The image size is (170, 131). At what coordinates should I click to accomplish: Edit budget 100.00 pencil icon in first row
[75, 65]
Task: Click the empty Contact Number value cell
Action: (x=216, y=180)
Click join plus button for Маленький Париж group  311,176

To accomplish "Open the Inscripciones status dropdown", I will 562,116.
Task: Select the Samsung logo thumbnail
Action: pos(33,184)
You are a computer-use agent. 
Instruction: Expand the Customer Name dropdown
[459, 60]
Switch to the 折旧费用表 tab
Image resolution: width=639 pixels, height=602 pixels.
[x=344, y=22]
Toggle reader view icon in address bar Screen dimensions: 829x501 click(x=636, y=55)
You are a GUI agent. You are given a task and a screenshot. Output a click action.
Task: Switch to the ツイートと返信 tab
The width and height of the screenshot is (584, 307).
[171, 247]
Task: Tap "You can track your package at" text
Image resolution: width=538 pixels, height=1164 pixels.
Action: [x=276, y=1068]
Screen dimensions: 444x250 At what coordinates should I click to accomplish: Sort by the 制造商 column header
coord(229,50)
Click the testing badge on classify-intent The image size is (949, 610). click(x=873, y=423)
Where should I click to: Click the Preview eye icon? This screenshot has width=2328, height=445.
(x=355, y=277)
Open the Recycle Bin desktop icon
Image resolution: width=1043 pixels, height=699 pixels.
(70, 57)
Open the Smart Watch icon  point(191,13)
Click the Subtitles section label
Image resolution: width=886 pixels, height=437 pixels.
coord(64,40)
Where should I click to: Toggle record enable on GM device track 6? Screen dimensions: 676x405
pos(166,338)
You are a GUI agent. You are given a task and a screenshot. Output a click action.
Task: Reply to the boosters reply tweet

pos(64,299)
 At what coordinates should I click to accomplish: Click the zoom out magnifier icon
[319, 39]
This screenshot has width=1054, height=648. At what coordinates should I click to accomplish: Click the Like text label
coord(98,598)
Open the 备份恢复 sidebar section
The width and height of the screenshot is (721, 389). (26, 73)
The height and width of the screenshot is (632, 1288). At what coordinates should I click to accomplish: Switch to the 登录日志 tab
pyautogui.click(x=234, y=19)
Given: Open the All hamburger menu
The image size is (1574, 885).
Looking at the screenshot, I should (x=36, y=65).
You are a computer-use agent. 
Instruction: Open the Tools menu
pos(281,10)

________________________________________

§ **Dettagli esercizio**:
Estrai tutte le righe dei dati riportati sopra e ricopiale identiche, senza cambiare nulla.

§ **Risposta esercizio**:
The image size is (170, 131). At what coordinates should I click to accomplish: Edit budget 100.00 pencil icon in first row
[75, 65]
Task: Click the empty Contact Number value cell
Action: (x=216, y=180)
Click join plus button for Маленький Париж group  311,176

To accomplish "Open the Inscripciones status dropdown", I will 562,116.
Task: Select the Samsung logo thumbnail
Action: pos(33,184)
You are a computer-use agent. 
Instruction: Expand the Customer Name dropdown
[459, 60]
Switch to the 折旧费用表 tab
Image resolution: width=639 pixels, height=602 pixels.
[x=344, y=22]
Toggle reader view icon in address bar Screen dimensions: 829x501 click(x=636, y=55)
You are a GUI agent. You are given a task and a screenshot. Output a click action.
Task: Switch to the ツイートと返信 tab
The width and height of the screenshot is (584, 307).
[171, 247]
Task: Tap "You can track your package at" text
Image resolution: width=538 pixels, height=1164 pixels.
Action: [x=276, y=1068]
Screen dimensions: 444x250 At what coordinates should I click to accomplish: Sort by the 制造商 column header
coord(229,50)
Click the testing badge on classify-intent The image size is (949, 610). click(x=873, y=423)
Where should I click to: Click the Preview eye icon? This screenshot has width=2328, height=445.
(x=355, y=277)
Open the Recycle Bin desktop icon
Image resolution: width=1043 pixels, height=699 pixels.
(70, 57)
Open the Smart Watch icon  point(191,13)
Click the Subtitles section label
Image resolution: width=886 pixels, height=437 pixels.
coord(64,40)
Where should I click to: Toggle record enable on GM device track 6? Screen dimensions: 676x405
pos(166,338)
You are a GUI agent. You are given a task and a screenshot. Output a click action.
Task: Reply to the boosters reply tweet

pos(64,299)
 At what coordinates should I click to accomplish: Click the zoom out magnifier icon
[319, 39]
This screenshot has width=1054, height=648. At what coordinates should I click to accomplish: Click the Like text label
coord(98,598)
Open the 备份恢复 sidebar section
The width and height of the screenshot is (721, 389). (26, 73)
The height and width of the screenshot is (632, 1288). At what coordinates should I click to accomplish: Switch to the 登录日志 tab
pyautogui.click(x=234, y=19)
Given: Open the All hamburger menu
The image size is (1574, 885).
Looking at the screenshot, I should (x=36, y=65).
You are a computer-use agent. 
Instruction: Open the Tools menu
pos(281,10)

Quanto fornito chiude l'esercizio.